# Neural Networks Sprint Challenge

## 1) Define the following terms:

A neural network is a function between two vector spaces $V^{m} \rightarrow V^{c}$ where $m$ is the number of features and $c$ is the cardinality of target.
- Neuron

A neuron is a function from a vector space to a scalar, it sums its inputs and applies an activation function which clips or normalizes it. 

- Input Layer

An input layer is where you send observations, it has as many neurons as the number of features. 

- Hidden Layer

A hidden layer can be of arbitary dimension. for layer length $w$ it transforms the neural net into a composite function $V^{m} \rightarrow 
V^{w} \rightarrow V^{w} \rightarrow V^{c}$

- Output Layer

The output layer is your prediction vector. In multiclass problems, it's a matrix beyond just being a column. 

- Activation

Activation can normalize values to probabilities (as in logistic regression) or clip them to just positive

- Backpropagation

Backpropagation updates weights, or the values in the matrices that represent your layers. It does this by iteratively nudging them closer to the goal, which is an accurate score. 

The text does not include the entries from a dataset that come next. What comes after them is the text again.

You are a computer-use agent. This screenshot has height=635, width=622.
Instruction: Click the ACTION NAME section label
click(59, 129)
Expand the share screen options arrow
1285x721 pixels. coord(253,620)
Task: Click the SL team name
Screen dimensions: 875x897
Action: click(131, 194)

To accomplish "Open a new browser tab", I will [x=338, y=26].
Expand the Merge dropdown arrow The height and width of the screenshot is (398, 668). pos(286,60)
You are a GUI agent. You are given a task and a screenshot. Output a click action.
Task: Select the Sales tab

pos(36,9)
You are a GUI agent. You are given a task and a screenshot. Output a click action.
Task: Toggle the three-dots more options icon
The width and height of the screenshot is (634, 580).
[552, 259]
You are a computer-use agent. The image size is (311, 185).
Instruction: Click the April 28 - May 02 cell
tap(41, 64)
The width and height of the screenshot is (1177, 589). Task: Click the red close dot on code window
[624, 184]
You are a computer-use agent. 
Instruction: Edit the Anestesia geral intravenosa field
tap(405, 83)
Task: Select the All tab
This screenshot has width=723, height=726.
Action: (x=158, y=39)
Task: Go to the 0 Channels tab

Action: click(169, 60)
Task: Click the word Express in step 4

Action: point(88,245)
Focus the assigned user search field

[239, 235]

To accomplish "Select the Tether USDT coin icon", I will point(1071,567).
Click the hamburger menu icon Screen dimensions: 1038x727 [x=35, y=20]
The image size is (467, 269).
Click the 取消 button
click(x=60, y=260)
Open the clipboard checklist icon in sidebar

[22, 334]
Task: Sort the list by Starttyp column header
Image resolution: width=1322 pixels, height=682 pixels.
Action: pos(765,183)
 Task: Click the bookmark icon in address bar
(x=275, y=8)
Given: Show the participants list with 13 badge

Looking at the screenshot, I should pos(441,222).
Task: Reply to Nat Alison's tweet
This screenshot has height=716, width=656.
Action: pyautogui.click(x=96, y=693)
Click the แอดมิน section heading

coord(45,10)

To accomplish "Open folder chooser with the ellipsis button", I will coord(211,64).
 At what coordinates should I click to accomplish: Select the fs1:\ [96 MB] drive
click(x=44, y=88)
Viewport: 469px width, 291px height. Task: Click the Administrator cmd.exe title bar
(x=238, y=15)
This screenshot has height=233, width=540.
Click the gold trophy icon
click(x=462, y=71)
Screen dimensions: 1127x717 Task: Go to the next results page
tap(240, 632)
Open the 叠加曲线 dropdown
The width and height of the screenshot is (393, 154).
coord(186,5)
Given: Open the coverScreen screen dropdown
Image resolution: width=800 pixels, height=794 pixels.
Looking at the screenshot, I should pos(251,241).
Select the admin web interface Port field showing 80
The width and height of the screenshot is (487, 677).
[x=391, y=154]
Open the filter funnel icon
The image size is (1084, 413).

## 2) Create a perceptron class that can model the behavior of an AND gate. You can use the following table as your training data:

| x1 | x2 | x3 | y |
|----|----|----|---|
| 1  | 1  | 1  | 1 |
| 1  | 0  | 1  | 0 |
| 0  | 1  | 1  | 0 |
| 0  | 0  | 1  | 0 |

In [155]:
import numpy as np
import pandas as pd
import category_encoders as ce
import keras
from pandarallel import pandarallel
pandarallel.initialize()
from sklearn.preprocessing import StandardScaler
from keras.models import Sequential
from keras.layers import Dense

def squish(x: np.number) -> np.number: 
    return np.divide(1, 1 + np.exp(-x))

def del_squish(x: np.number) -> np.number: 
    s = squish(x)
    return s * (1 - s)

def relu(x): 
    if x < 0: 
        return 0
    else: 
        return x


def b(x: np.number) -> np.number: 
    ''' such that b after/composed sigmoid === derivative of sigmoid. '''
    return x * (1 - x)

New pandarallel memory created - Size: 2000 MB
Pandarallel will run on 4 workers


In [134]:
X = np.array([[1,1,1], [1,0,1], [0,1,1], [0,0,1]])
y = np.array([[1],[0],[0],[0]])

class Perceptron: 
    def __init__(self, X, y): 
        self.X = X
        self.y = y
        self.inputs = X.shape[1]
        self.weights = np.array([1,1,-1])
        self.prediction = [self.relu(x) for x in self.X @ self.weights]
    
    def relu(self, x): 
        if x < 0: 
            return 0
        else: 
            return x

P = Perceptron(X, y)

P.prediction

[1, 0, 0, 0]

## 3) Implement a Neural Network Multilayer Perceptron class that uses backpropagation to update the network's weights. 
- Your network must have one hidden layer. 
- You do not have to update weights via gradient descent. You can use something like the derivative of the sigmoid function to update weights.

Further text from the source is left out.